EJERCICIO ESCRITO:
Responde estas preguntas según el texto sobre la Natividad que aparece a continuación.
(a) ¿Quién era gobernador de Siria cuando se hizo el primer censo?
(b) ¿Desde qué ciudad se dirigió José a Belén?
(c) ¿Dónde recostó María a su hijo después de envolverlo en pañales?

BLOQUE DE TEXTO:

· · · ·

30. ACUDIR AL LLAMADO - EL LLANTO DE DIOS
NATIVIDAD DE NUESTRO SEÑOR JESUCRISTO
Hoy nos ha nacido el Salvador.
+ Del santo Evangelio según san Lucas: 2, 1-14
Por aquellos días, se promulgó un edicto de César Augusto, que ordenaba un censo de todo el imperio. Este primer censo se hizo cuando Quirino era gobernador de Siria. Todos iban a empadronarse, cada uno en su propia ciudad; así es que también José, perteneciente a la casa y familia de David, se dirigió desde la ciudad de Nazaret, en Galilea, a la ciudad de David, llamada Belén, para empadronarse, juntamente con María, su esposa, que estaba encinta.
Mientras estaban ahí, le llegó a María el tiempo de dar a luz y tuvo a su hijo primogénito; lo envolvió en pañales y lo recostó en un pesebre, porque no hubo lugar para ellos en la posada.

· · · ·

MATERIAL PROPORCIONADO:
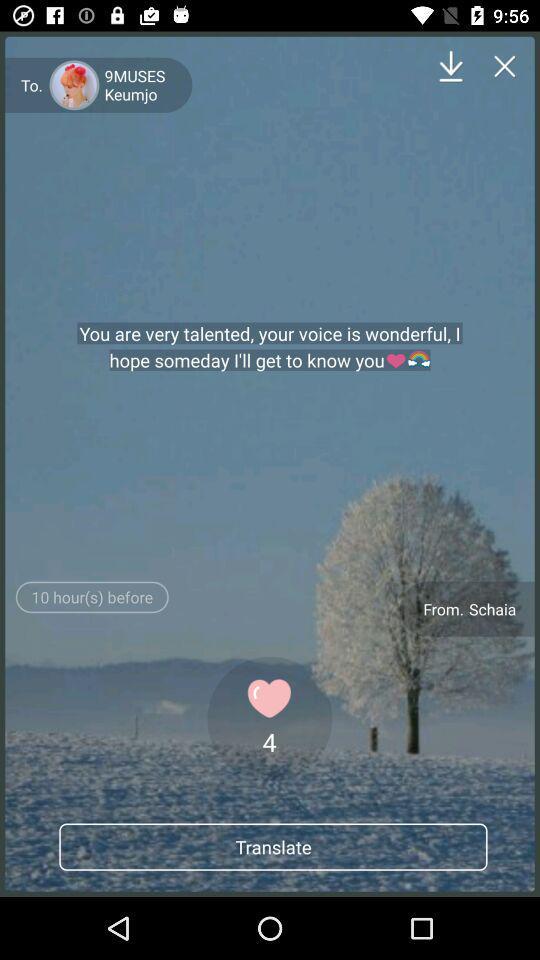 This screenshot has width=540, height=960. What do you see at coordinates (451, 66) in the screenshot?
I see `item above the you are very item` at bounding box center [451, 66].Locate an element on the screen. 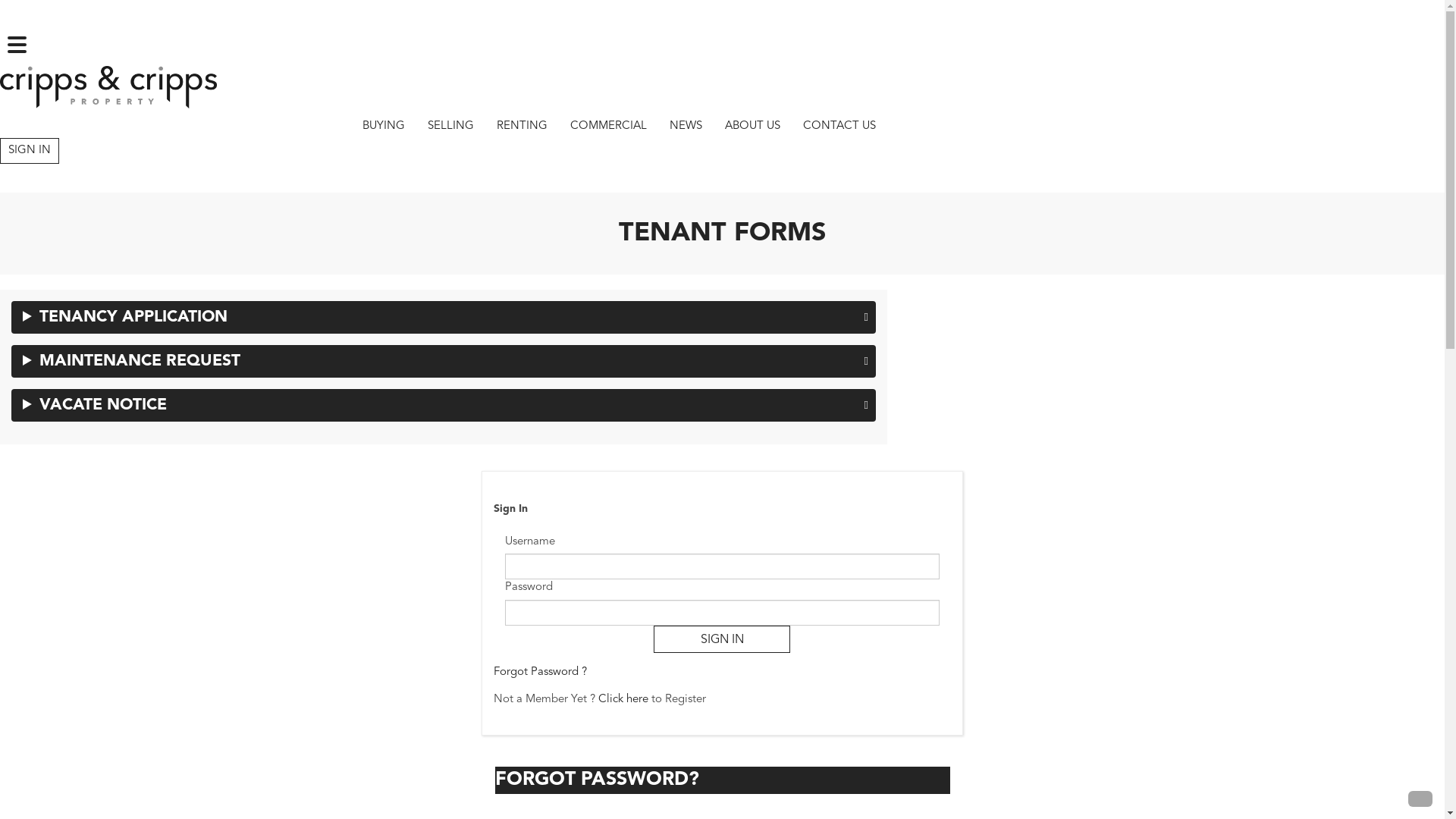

· · · ·

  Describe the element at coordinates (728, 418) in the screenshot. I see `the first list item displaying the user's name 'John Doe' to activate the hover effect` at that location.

· · · ·

EL RESULTADO:
(a) Quirino.
(b) Desde Nazaret, en Galilea.
(c) En un pesebre.